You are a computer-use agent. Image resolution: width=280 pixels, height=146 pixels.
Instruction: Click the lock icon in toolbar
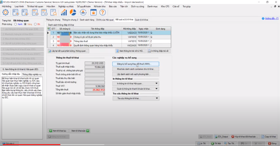pos(92,12)
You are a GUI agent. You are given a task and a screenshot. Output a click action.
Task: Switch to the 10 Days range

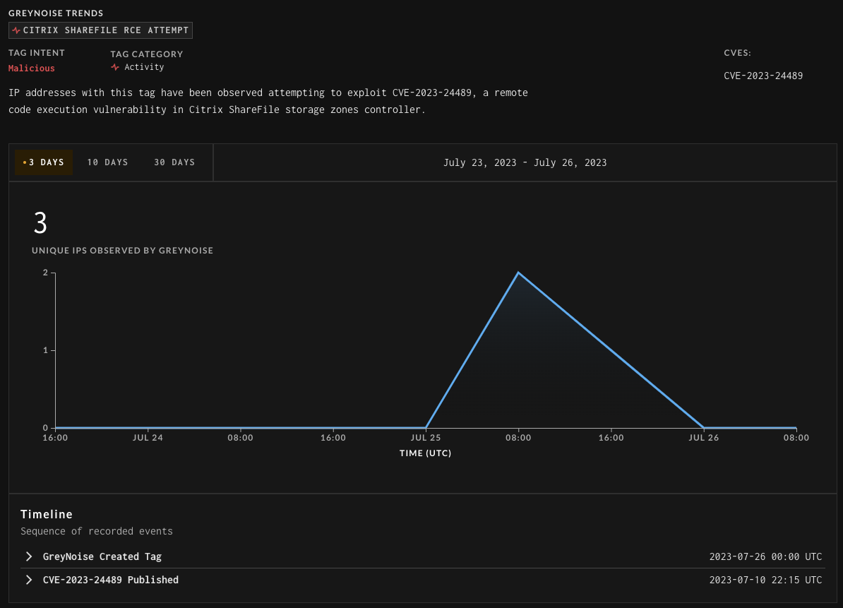[x=107, y=162]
··········
* [Task objective]:
The reply should be nothing but the number of lines in the listing above that include "agent".

* [Solution to the exercise]:
2